BEGIN Excerpted records

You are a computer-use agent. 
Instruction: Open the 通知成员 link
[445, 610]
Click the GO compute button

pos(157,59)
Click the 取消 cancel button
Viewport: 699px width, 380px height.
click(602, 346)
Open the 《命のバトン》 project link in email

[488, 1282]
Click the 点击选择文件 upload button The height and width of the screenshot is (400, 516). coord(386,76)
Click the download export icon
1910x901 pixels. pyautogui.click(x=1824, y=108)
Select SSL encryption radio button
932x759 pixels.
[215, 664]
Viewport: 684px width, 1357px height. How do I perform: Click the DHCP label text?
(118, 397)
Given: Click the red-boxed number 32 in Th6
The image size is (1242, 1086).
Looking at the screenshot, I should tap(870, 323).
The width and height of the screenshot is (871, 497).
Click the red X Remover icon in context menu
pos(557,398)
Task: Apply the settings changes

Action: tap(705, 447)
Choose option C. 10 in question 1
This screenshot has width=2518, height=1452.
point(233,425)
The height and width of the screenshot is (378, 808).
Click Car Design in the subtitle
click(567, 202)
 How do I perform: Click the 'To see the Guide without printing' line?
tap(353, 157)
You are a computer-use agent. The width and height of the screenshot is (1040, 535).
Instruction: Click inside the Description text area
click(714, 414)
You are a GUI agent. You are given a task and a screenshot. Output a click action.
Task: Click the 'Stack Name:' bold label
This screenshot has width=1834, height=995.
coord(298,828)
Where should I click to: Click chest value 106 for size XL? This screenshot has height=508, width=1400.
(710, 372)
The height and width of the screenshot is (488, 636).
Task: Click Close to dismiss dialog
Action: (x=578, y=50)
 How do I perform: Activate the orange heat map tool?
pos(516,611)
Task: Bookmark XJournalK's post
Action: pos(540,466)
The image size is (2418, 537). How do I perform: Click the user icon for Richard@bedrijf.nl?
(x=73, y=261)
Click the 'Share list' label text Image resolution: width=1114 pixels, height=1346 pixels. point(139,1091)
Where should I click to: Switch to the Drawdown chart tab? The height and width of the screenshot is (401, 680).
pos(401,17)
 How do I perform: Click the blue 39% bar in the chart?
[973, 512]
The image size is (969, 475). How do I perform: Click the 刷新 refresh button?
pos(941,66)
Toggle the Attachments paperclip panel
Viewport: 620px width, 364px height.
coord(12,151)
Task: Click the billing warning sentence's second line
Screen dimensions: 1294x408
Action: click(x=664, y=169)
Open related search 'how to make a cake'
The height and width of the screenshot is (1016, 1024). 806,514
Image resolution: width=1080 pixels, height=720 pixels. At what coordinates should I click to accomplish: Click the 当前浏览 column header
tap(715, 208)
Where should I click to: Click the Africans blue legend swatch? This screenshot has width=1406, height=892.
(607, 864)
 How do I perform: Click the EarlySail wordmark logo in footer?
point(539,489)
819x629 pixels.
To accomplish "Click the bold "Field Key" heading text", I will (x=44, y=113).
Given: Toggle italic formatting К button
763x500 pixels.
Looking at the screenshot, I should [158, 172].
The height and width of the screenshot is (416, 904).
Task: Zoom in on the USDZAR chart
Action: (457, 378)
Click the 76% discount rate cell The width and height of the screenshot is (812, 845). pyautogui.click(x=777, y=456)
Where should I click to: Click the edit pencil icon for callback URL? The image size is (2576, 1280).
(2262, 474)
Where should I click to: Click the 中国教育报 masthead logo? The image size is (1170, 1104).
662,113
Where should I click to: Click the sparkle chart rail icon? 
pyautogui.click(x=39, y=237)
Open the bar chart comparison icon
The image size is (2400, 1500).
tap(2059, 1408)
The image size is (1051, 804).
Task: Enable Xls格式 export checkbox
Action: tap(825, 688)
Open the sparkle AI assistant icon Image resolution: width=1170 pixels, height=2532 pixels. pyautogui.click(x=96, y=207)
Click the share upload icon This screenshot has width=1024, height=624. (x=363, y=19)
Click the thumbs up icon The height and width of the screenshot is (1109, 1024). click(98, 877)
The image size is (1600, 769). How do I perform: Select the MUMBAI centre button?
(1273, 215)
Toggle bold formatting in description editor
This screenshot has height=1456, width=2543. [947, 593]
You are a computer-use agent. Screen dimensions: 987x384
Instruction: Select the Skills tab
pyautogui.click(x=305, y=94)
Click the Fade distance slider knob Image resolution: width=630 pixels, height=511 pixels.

END Excerpted records

● **Your instructions**
Copy out, exactly and alone, the lines of the entries above between the ones holding "Where should I click to: Click the Africans" and "819x629 pixels.", inclusive.

● **Answer for this exercise**
Where should I click to: Click the Africans blue legend swatch? This screenshot has width=1406, height=892.
(607, 864)
 How do I perform: Click the EarlySail wordmark logo in footer?
point(539,489)
819x629 pixels.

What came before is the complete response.